- Native name: إيزيدور فتال
- Church: Melkite Greek Catholic Church
- Archdiocese: Melkite Greek Catholic Archeparchy of Aleppo
- In office: 16 July 1943 – 4 September 1961
- Predecessor: Pierre-Macario Saba
- Successor: Athanasios Toutoungi
- Previous post: Eparch of Baniyas (1943)

Orders
- Ordination: 20 July 1912
- Consecration: 1 August 1943 by Cyril IX Moghabghab

Personal details
- Born: 26 October 1886 Aleppo, Aleppo vilayet, Ottoman Empire
- Died: 4 September 1961 (aged 74)

= Isidore Fattal =

Melkite Greek Catholic bishop

Isidore Fattal (26 October 1886 – 4 September 1961) was a bishop of the Melkite Greek Catholic Church in Lebanon and Syria.

==Life==
On 20 July 1912, Isidore Fattal received the ordination to the priesthood and on 20 July 1943, he was appointed Bishop of the Melkite Greek Catholic Archeparchy of Baniyas in Lebanon. The consecration took place on 1 August 1943. In the same year and month he was appointed Archbishop of the Melkite Greek Catholic Archeparchy of Aleppo in Syria. His successor in Banyas was Archbishop Antonio Basilio Leone Kilzi, BA. From 13 August 1943 until his death on 4 September 1961, Fattal held that post and died at the age of 75 years. His successor in Aleppo was Archbishop Athanasios Toutoungi.

==The "Great bishop of Syria"==

In a biography (1963) Archimandrite Ignace Dick referred to the Archbishop Fattal as the "Great bishop of Syria". He writes:

"Archbishop Isidore Fattal was a key designer of during a critical period to the Christianity in Syria. After the war he founded, under the French rule in Syria, the pastoral and educational work in the diocese. In Syria, he led the Christians to religious personality, he promoted the freedom of conscience and personal training. Since 1943 he had restructured, reorganized and reclassified the Melkite Greek Catholic Church in Syria. Thus, the pastors were given their own areas of responsibility, the parishes were divided equally and the bishop sent regularly to them the Sunday pastoral letters. Together with the Bishop of Beirut, the future patriarch of Antioch Archbishop Maximos IV Sayegh, in 1946 he founded schools for girls and trusted them to the "Sisters of Our Lady of Perpetual Help" on the line. Among his works are the foundation of a technical training school, a Catholic Workers Association and the expansion of churches.

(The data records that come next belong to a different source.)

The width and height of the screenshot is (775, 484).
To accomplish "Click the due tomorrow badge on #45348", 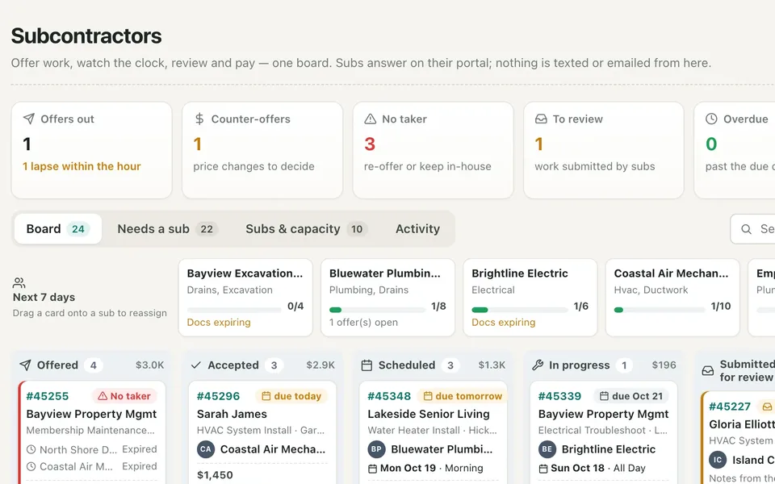I will pyautogui.click(x=462, y=396).
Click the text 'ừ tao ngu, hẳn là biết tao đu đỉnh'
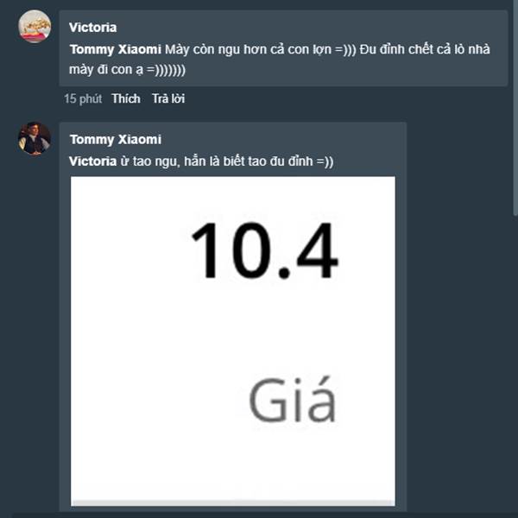 [217, 161]
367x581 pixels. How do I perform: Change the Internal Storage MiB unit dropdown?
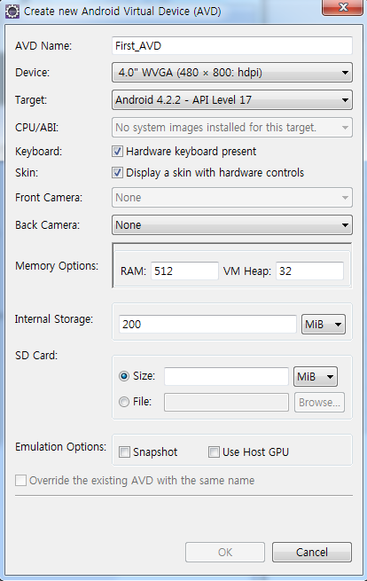324,325
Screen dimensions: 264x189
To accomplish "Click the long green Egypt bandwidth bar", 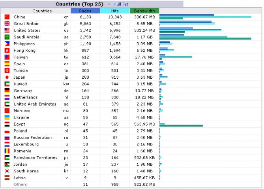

Later Syrian governments have recognized its benefits for the country and recorded it with several honors. His strength was never interfere into politics but constantly lead the dialogue with the rulers. His motto "The good shepherd lays down his life for his sheep" (Jn 10,11) showed as Isidore Fattal sacrificed his life to serving his community, this also underlined his heraldic animal Pelican, which is known as a symbol for Jesus Christ and his Parental love. (Excerpts)".